"Dann Corbit" <[EMAIL PROTECTED]> writes:
> Why not waste a bit of memory and make the row buffer the maximum
> possible length?
> E.g. for varchar(2000) allocate 2000 characters + size element and point
> to the start of that thing.

Surely you're not proposing that we store data on disk that way.

The real issue here is avoiding overhead while extracting columns out of
a stored tuple.  We could perhaps use a different, less space-efficient
format for temporary tuples in memory than we do on disk, but I don't
think that will help a lot.  The nature of O(N^2) bottlenecks is you
have to kill them all --- for example, if we fix printtup and don't do
anything with ExecEvalVar, we can't do more than double the speed of
Steve's example, so it'll still be slow.  So we must have a solution for
the case where we are disassembling a stored tuple, anyway.

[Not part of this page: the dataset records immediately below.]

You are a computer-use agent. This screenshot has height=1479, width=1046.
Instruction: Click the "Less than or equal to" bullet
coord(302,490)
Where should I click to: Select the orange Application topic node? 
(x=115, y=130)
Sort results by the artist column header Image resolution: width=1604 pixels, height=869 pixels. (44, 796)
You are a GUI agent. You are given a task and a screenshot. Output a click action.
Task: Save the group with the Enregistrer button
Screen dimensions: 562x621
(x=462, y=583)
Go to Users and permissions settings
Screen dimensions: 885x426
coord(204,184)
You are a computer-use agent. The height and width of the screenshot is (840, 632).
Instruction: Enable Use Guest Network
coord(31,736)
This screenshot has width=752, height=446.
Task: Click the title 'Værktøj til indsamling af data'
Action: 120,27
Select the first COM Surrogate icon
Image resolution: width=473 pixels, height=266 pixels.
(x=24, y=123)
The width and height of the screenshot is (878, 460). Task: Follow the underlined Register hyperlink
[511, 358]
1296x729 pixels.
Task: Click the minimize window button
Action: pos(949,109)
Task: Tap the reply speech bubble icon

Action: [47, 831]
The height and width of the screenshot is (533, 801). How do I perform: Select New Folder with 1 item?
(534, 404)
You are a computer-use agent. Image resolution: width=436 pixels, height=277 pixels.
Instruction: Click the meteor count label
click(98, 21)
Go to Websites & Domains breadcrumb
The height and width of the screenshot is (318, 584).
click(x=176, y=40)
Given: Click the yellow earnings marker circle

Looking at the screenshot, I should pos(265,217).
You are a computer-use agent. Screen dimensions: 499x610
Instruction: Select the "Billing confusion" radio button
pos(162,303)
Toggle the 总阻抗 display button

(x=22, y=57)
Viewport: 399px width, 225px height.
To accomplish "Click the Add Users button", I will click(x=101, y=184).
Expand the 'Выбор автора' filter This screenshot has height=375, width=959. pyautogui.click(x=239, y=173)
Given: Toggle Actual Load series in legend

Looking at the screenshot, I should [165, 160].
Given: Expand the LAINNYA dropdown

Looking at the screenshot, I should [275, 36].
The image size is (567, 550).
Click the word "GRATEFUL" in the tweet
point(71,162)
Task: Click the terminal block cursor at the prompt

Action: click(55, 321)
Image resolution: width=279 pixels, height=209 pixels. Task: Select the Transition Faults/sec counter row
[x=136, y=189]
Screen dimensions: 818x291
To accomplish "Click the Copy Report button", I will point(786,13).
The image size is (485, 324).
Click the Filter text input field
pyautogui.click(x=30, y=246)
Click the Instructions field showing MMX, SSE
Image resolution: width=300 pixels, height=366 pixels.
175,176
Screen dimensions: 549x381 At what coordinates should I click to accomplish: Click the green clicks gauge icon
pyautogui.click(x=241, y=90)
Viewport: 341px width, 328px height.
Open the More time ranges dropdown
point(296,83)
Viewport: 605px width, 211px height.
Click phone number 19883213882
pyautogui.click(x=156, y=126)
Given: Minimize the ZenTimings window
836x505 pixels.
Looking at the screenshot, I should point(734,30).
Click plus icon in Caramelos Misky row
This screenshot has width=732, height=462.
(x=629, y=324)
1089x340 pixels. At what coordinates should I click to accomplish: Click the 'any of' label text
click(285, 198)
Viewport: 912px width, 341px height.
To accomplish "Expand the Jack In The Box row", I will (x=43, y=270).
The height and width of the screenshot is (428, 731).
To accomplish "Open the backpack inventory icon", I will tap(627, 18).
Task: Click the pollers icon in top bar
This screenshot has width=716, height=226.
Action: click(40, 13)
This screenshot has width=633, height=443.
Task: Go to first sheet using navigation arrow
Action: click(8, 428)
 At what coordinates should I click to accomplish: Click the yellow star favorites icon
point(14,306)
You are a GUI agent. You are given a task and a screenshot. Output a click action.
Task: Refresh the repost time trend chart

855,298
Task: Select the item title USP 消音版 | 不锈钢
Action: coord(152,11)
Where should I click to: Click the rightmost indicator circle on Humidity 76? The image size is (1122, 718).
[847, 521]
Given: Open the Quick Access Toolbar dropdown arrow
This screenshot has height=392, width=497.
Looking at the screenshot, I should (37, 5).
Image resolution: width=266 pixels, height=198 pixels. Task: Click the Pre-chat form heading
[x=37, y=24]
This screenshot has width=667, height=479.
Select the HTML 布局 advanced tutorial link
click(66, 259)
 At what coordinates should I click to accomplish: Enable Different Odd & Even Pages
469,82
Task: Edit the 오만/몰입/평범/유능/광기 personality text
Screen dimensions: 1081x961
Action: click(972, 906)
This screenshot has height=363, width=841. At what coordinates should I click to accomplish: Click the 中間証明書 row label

I have been sitting here toying with a related idea, which is to use the
heap_deformtuple code I suggested before to form an array of pointers to
Datums in a specific tuple (we could probably use the TupleTableSlot
mechanisms to manage the memory for these).  Then subsequent accesses to
individual columns would just need an array-index operation, not a
nocachegetattr call.  The trick with that would be that if only a few
columns are needed out of a row, it might be a net loss to compute the
Datum values for all columns.  How could we avoid slowing that case down
while making the wide-tuple case faster?